- [EXERCISE]: All lines holding the string "agent" should be copied from the data below.

- [DATASET EXTRACT]:

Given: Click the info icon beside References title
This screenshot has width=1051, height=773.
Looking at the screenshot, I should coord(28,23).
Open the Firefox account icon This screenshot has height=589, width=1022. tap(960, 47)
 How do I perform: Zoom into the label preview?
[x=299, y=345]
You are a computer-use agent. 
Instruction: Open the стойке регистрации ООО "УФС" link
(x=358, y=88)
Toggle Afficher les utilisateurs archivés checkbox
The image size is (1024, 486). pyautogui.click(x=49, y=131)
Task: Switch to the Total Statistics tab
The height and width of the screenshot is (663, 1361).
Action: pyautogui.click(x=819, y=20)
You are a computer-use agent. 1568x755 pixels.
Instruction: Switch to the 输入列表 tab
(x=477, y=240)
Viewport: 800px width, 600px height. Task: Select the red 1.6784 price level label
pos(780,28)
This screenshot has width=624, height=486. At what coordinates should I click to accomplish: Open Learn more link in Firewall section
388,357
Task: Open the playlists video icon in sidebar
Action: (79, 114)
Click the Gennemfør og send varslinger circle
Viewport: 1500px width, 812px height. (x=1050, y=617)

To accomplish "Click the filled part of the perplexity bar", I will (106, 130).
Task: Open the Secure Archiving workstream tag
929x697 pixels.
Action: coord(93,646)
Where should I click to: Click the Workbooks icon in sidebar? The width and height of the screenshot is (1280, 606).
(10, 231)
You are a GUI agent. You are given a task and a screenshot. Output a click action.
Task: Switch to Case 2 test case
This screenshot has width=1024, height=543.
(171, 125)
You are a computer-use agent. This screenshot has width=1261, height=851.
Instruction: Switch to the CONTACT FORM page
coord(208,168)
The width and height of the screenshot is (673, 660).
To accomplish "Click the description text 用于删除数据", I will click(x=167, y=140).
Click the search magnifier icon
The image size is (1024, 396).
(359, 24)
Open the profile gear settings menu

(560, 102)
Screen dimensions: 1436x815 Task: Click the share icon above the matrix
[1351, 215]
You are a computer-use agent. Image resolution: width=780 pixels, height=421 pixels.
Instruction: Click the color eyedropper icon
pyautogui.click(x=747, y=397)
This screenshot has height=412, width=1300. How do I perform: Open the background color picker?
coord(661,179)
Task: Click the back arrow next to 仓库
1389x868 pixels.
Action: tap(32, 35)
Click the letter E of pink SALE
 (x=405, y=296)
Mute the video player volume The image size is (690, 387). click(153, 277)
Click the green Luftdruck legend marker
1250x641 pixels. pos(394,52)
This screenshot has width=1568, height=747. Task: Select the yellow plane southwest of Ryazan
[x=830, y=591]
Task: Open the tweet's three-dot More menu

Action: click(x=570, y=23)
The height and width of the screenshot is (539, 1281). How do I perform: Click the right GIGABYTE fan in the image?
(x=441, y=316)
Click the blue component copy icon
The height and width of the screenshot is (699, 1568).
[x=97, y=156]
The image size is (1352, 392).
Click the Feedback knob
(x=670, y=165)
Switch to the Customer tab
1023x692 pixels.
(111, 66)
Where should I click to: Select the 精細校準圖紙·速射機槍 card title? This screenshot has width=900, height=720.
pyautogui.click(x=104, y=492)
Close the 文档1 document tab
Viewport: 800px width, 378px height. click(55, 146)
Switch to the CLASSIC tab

- [REPLY TO THE EXERCISE]:
You are a computer-use agent. 
You are a computer-use agent. 1568x755 pixels.
You are a GUI agent. You are given a task and a screenshot. Output a click action.
You are a computer-use agent. This screenshot has width=1261, height=851.
You are a computer-use agent. Image resolution: width=780 pixels, height=421 pixels.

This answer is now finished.